• Your goal: Put the data from the line with "Viewport: 797px width, 500px" to the line with "pyautogui.click(x=626, y=156)" into a numbered list, leaving out any blank lines.

## Begin Information given

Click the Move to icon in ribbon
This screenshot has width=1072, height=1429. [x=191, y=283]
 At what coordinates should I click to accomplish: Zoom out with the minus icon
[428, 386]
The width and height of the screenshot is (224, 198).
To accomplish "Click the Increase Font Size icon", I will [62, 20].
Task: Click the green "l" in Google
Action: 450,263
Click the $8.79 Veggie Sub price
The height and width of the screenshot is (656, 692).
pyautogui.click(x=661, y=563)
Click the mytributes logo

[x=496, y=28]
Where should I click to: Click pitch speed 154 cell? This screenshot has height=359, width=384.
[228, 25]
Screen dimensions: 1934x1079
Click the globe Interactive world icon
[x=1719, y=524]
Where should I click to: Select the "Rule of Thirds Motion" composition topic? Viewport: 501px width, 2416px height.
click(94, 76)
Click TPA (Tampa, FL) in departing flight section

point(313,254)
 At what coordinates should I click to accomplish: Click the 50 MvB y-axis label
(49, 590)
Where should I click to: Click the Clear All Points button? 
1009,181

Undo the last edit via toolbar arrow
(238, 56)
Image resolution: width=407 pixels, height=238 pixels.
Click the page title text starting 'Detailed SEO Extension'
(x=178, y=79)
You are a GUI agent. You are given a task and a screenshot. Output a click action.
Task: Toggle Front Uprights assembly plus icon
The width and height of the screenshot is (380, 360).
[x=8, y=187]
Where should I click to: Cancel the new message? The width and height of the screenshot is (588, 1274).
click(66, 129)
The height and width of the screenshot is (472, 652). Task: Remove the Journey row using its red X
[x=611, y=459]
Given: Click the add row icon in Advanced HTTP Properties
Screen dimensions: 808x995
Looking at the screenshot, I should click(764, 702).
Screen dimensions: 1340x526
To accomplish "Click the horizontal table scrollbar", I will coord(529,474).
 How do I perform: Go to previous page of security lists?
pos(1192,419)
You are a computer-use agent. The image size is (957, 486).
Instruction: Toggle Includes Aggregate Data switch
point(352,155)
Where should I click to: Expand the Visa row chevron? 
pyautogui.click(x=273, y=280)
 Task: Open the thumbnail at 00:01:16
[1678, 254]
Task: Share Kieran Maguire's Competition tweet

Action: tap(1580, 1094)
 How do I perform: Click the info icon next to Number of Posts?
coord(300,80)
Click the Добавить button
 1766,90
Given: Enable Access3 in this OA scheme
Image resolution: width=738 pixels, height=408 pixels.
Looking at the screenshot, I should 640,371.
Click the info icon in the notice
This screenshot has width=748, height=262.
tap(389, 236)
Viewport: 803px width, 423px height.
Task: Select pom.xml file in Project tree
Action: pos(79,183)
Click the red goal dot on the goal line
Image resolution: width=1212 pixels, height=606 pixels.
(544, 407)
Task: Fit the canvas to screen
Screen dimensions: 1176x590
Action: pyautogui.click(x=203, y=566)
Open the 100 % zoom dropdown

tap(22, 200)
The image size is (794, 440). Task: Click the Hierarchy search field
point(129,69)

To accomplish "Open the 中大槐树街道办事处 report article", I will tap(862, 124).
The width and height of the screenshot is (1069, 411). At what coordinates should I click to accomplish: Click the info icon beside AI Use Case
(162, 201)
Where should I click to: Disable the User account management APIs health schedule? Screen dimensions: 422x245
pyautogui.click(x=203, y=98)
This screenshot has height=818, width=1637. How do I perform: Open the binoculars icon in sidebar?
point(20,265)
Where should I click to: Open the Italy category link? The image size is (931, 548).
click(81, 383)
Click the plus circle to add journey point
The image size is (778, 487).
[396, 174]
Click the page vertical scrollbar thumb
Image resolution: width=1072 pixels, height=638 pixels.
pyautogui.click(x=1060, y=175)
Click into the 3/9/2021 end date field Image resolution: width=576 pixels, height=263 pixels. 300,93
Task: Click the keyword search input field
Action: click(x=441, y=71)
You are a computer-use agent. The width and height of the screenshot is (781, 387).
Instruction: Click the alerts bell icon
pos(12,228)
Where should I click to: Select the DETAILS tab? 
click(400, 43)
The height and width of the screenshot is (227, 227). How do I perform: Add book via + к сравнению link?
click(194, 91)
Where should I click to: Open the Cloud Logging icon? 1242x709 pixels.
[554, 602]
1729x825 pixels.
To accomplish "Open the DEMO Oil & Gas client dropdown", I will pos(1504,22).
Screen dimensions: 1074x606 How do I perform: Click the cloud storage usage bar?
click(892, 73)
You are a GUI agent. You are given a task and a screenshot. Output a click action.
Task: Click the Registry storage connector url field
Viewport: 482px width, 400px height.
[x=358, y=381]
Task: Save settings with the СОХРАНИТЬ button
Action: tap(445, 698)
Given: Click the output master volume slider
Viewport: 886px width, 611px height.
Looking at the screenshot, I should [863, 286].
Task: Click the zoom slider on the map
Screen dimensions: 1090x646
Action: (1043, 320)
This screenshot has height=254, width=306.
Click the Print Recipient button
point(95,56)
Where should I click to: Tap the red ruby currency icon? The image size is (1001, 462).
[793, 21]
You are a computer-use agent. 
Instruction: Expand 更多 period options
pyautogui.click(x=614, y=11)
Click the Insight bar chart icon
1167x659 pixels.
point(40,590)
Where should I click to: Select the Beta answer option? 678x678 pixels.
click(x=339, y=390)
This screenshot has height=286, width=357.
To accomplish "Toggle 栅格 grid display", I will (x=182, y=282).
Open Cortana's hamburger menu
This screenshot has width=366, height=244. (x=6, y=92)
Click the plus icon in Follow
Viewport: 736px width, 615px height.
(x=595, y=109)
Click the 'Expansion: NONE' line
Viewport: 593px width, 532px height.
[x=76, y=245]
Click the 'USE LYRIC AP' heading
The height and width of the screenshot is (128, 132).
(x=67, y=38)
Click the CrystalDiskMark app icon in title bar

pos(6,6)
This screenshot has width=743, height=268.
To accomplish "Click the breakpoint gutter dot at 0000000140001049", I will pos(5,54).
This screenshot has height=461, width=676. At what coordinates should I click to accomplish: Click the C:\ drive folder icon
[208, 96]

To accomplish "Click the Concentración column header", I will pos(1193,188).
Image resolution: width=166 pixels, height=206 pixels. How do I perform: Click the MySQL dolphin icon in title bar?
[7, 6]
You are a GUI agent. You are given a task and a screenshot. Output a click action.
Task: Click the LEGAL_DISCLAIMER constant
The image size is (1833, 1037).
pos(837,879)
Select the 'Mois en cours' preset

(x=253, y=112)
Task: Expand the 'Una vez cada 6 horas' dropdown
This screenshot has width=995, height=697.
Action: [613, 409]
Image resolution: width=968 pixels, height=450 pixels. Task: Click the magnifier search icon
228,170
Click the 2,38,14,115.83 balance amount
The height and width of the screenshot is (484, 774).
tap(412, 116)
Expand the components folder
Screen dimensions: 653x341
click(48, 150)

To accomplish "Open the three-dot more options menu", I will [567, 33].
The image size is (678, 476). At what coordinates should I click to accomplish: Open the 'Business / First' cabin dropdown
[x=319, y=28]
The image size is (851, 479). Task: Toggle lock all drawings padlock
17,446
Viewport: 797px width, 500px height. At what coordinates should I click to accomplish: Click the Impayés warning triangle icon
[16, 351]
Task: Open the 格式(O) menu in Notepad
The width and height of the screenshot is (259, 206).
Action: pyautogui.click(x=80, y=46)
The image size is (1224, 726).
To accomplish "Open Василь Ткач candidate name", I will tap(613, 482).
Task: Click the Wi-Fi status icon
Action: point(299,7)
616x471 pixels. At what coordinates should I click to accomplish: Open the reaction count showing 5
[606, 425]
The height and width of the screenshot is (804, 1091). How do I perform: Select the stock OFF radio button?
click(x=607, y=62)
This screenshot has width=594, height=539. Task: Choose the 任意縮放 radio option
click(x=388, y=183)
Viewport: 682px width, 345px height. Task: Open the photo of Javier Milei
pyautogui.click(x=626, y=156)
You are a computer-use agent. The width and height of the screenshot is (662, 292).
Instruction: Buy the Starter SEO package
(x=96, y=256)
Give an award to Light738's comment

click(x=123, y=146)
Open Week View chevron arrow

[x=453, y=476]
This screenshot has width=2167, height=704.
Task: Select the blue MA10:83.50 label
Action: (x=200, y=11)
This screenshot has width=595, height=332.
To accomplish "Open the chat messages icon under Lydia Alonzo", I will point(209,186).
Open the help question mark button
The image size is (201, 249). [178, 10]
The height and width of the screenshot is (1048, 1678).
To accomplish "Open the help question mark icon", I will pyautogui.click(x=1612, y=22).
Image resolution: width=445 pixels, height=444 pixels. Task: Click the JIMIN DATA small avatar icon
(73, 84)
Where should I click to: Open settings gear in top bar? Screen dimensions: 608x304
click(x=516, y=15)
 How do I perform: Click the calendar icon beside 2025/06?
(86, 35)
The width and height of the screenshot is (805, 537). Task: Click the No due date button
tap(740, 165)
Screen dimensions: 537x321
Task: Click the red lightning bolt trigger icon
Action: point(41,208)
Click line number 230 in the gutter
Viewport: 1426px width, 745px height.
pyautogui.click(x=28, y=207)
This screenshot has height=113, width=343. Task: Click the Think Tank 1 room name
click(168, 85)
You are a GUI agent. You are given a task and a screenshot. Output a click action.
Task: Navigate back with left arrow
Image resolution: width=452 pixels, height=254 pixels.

## End Information given

• Reply to the task:
1. Viewport: 797px width, 500px height. At what coordinates should I click to accomplish: Click the Impayés warning triangle icon
2. [16, 351]
3. Task: Open the 格式(O) menu in Notepad
4. The width and height of the screenshot is (259, 206).
5. Action: pyautogui.click(x=80, y=46)
6. The image size is (1224, 726).
7. To accomplish "Open Василь Ткач candidate name", I will tap(613, 482).
8. Task: Click the Wi-Fi status icon
9. Action: point(299,7)
10. 616x471 pixels. At what coordinates should I click to accomplish: Open the reaction count showing 5
11. [606, 425]
12. The height and width of the screenshot is (804, 1091). How do I perform: Select the stock OFF radio button?
13. click(x=607, y=62)
14. This screenshot has width=594, height=539. Task: Choose the 任意縮放 radio option
15. click(x=388, y=183)
16. Viewport: 682px width, 345px height. Task: Open the photo of Javier Milei
17. pyautogui.click(x=626, y=156)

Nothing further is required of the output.